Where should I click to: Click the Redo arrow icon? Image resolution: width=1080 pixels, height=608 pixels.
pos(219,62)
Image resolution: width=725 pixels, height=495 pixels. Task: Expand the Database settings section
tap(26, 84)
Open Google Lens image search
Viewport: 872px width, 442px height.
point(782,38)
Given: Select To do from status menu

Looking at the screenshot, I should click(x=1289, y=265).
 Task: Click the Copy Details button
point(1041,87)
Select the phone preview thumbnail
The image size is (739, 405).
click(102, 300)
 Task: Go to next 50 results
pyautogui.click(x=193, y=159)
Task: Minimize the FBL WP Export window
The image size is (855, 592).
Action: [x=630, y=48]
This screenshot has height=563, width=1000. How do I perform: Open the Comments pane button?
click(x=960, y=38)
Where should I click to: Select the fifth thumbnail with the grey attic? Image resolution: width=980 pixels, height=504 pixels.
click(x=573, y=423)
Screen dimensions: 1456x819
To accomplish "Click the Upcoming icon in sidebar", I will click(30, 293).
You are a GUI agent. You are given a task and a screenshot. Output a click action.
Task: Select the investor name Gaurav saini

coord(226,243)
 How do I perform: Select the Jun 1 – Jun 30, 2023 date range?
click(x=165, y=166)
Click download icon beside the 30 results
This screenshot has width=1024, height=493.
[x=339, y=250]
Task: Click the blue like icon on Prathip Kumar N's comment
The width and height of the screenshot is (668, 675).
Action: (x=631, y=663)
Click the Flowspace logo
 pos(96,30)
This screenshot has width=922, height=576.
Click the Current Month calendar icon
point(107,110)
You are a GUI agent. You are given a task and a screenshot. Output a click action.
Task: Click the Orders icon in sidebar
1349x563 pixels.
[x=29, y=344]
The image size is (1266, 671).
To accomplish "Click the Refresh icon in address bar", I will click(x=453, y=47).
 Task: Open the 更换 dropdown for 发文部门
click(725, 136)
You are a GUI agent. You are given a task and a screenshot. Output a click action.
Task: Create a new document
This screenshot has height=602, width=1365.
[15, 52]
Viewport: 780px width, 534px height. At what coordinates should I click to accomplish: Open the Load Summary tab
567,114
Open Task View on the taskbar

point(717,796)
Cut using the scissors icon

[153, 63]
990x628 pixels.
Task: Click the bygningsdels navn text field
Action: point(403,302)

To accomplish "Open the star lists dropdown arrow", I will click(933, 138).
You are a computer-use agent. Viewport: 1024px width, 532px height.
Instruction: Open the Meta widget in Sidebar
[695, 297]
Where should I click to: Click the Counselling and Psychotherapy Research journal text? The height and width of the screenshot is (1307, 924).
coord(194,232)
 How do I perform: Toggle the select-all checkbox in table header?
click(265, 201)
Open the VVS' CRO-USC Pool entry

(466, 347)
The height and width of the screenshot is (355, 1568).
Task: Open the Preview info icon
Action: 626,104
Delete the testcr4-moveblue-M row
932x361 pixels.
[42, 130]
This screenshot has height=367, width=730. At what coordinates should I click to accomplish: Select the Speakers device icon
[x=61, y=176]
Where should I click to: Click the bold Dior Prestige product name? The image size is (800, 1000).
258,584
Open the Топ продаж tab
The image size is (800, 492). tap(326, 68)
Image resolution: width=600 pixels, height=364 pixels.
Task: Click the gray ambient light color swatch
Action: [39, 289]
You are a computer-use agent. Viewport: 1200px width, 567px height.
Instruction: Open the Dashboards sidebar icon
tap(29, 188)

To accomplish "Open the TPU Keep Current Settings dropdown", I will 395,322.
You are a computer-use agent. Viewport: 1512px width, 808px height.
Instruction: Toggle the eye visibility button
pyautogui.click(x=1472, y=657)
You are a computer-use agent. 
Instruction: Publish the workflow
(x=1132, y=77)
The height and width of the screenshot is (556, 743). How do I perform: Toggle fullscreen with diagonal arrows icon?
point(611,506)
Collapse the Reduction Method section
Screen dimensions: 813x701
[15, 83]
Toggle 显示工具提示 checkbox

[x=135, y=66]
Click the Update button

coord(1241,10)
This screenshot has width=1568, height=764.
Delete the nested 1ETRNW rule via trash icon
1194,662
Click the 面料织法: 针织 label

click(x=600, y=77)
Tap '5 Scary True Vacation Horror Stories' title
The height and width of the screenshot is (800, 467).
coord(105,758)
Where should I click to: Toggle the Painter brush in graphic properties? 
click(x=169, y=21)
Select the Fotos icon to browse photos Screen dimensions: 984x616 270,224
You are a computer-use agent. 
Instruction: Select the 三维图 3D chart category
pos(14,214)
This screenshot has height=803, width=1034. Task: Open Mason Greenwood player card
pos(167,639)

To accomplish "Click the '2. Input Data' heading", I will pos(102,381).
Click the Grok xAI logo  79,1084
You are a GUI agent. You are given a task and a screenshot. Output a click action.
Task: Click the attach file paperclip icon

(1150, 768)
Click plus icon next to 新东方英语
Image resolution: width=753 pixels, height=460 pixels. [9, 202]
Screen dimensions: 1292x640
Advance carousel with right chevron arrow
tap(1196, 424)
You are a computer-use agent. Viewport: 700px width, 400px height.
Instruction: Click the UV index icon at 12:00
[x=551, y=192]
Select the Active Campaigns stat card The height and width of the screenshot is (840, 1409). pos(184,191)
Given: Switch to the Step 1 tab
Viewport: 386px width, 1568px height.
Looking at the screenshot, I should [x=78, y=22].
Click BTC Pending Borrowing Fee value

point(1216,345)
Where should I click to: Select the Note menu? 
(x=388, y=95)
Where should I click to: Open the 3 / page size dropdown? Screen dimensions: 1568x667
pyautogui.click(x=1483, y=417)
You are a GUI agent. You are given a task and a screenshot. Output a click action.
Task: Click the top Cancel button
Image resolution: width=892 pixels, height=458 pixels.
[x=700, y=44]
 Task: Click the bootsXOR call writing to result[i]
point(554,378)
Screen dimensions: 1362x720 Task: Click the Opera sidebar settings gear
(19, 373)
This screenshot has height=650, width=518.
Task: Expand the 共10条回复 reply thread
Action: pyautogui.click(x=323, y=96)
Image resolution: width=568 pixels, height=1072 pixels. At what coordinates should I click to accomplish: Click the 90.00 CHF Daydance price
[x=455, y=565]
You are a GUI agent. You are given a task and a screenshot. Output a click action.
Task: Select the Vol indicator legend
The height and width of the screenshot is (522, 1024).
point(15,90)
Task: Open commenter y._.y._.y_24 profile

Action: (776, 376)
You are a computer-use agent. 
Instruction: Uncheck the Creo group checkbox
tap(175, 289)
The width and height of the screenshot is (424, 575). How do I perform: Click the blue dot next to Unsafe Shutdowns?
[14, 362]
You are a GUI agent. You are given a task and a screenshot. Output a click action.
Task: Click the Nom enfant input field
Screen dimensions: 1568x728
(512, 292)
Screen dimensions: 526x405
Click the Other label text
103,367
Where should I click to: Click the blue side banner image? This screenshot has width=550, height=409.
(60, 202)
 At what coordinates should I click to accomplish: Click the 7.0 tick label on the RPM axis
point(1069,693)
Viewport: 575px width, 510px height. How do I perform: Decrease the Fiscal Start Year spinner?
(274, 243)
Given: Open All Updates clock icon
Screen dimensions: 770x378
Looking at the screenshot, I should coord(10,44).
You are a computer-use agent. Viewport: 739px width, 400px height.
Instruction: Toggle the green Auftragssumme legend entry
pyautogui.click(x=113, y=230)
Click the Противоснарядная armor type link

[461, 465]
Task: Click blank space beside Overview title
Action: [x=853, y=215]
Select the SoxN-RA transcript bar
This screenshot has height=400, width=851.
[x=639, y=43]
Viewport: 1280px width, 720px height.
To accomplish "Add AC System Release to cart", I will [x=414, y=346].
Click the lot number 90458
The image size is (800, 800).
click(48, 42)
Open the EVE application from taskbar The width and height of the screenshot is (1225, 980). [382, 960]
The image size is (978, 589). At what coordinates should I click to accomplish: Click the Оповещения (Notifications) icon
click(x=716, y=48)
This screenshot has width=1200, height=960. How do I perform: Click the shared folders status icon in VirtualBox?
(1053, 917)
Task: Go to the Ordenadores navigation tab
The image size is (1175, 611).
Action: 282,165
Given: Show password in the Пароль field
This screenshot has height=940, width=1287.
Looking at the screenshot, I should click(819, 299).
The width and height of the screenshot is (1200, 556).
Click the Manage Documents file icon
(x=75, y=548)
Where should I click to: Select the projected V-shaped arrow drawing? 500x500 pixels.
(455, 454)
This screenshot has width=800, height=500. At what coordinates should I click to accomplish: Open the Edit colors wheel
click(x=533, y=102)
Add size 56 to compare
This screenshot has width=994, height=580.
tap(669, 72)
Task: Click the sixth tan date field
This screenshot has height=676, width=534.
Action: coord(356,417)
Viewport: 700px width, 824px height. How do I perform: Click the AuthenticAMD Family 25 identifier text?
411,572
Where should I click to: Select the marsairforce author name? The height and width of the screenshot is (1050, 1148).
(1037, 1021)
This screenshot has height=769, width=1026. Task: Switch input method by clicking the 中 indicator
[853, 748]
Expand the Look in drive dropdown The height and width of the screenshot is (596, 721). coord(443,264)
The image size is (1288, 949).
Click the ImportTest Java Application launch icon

▶ **Task**
Start at the first line of the entries and stop at the line that contains "Open Google Lens image search". Repeat every line in that span exactly, and nothing beyond it.

▶ **Written response**
Where should I click to: Click the Redo arrow icon? Image resolution: width=1080 pixels, height=608 pixels.
pos(219,62)
Image resolution: width=725 pixels, height=495 pixels. Task: Expand the Database settings section
tap(26, 84)
Open Google Lens image search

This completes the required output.